Rome Statute of the International Criminal Court


The Rome Statute of the International Criminal Court (the Statute) was adopted on 17 July 1998 at a United Nations Diplomatic Conference of Plenipotentiaries on the Establishment of an International Criminal Court. The Statute establishes an international criminal court to try individuals for the most serious crimes of concern to the international community as a whole and seeks to establish a fair and just international criminal justice system with competent and impartial judges and an independent prosecutor. Unlike an ad hoc tribunal, the Court is a permanent institution, which ensures that the international community can make immediate use of its services in the event of atrocities occurring and also acts as a deterrent to those who would perpetrate such crimes.


The Statute establishes a Court composed of the following organs: the Presidency, an Appeals Division, a Trial Division and a Pre-trial Division, the Office of the Prosecutor and the Registry. Its judges will be persons of high moral character and integrity and in their selection the Parties will take into account the need for the representation of the principal legal systems of the world, equitable geographical distribution and a fair representation of female and male judges.

The Court is complementary to national criminal jurisdictions. It is not intended to supersede their jurisdiction. It will act only when the national jurisdiction is unable or unwilling to genuinely prosecute, or in the case of referral by the Security Council.

The Court has jurisdiction over the crime of genocide, crimes against humanity, war crimes and the crime of aggression. With respect to the crime of aggression, however, the Court will exercise jurisdiction once a definition of aggression that is consistent with the Charter of the United Nations is agreed upon and is adopted in accordance with the Statute.

In conformity with the principle of legality, the crimes are specified and defined in the Statute. A few examples of specific crimes include murder, extermination, conscripting or enlisting children under the age of fifteen, attacks against United Nations personnel and crimes of sexual violence such as rape, sexual slavery, enforced prostitution and forced pregnancy.

In addition, the Preparatory Commission has elaborated Elements of Crimes, which are intended to assist the Court in the interpretations and applications of the articles defining the crimes within the jurisdiction of the Court.
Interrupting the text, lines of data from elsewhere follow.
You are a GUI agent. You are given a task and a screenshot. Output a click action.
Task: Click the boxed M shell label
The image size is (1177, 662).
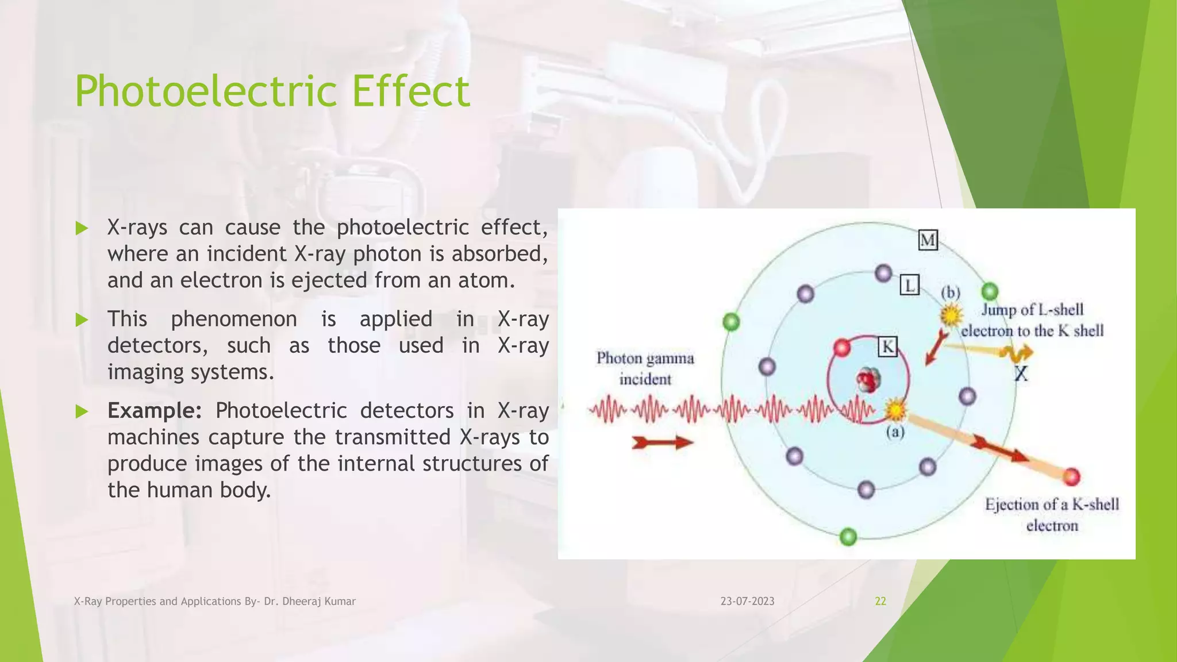click(928, 240)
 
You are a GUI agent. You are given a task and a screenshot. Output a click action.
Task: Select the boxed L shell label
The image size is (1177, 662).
click(909, 285)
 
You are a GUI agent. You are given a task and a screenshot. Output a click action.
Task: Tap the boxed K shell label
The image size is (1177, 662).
click(888, 347)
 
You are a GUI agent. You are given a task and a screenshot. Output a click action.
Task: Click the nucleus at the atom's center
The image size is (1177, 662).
click(868, 380)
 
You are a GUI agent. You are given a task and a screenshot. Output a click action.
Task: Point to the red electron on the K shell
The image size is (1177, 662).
click(842, 348)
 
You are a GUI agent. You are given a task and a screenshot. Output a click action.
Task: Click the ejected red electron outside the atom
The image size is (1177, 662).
click(1071, 476)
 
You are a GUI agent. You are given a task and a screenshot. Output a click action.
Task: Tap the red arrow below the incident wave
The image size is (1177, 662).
click(662, 442)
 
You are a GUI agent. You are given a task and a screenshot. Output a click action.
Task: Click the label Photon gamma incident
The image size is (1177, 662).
click(645, 368)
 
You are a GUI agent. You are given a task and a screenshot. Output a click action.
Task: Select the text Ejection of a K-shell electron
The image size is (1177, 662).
click(1052, 515)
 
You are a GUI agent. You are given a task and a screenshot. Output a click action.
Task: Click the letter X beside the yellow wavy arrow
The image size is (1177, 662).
click(1021, 374)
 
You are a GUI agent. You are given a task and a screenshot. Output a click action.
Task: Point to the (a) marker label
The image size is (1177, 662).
click(895, 432)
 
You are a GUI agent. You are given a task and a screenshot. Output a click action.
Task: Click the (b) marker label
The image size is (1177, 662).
click(951, 292)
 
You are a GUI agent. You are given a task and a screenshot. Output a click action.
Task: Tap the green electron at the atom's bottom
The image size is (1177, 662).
click(848, 537)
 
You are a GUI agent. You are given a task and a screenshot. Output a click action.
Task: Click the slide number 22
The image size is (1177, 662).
click(880, 601)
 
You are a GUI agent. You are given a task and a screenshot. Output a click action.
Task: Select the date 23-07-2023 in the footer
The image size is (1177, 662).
click(747, 601)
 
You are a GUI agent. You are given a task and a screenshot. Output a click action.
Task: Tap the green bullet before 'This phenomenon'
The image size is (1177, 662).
click(82, 320)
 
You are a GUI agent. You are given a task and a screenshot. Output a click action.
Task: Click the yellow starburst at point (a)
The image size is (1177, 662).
click(895, 410)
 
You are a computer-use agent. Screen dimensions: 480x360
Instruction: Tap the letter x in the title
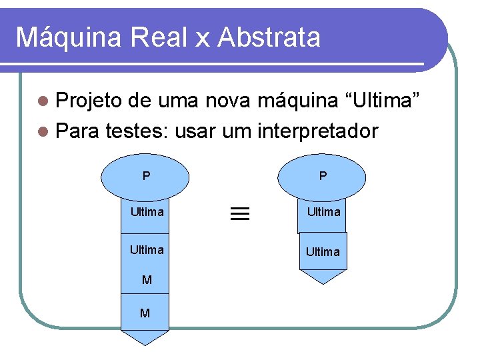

The Statute applies equally to all persons without any distinction based on official capacity. Thus a Head of State or Government, a member of Government or parliament, an elected representative or a Government official is not exempt from criminal responsibility under the Statute.

Once a State ratifies or accedes to the Statute, it thereby accepts the jurisdiction of the Court. The Court may exercise its jurisdiction over a specific case when either the State in whose territory the crime was committed or the State of nationality of the accused is a Party to the Statute. A State which is not a Party to the Statute may also accept the jurisdiction of the Court on a case-by-case basis.

The Court may exercise jurisdiction with respect to a crime through a referral of a situation by a Party, the Security Council, acting under Chapter VII of the Charter of the United Nations, or by the Prosecutor acting pursuant to powers accorded under the Statute. The jurisdiction of the Court or the admissibility of a case is subject to challenge pursuant to provisions of the Statute.


The Statute entered into force on 1 July 2002 (article 126).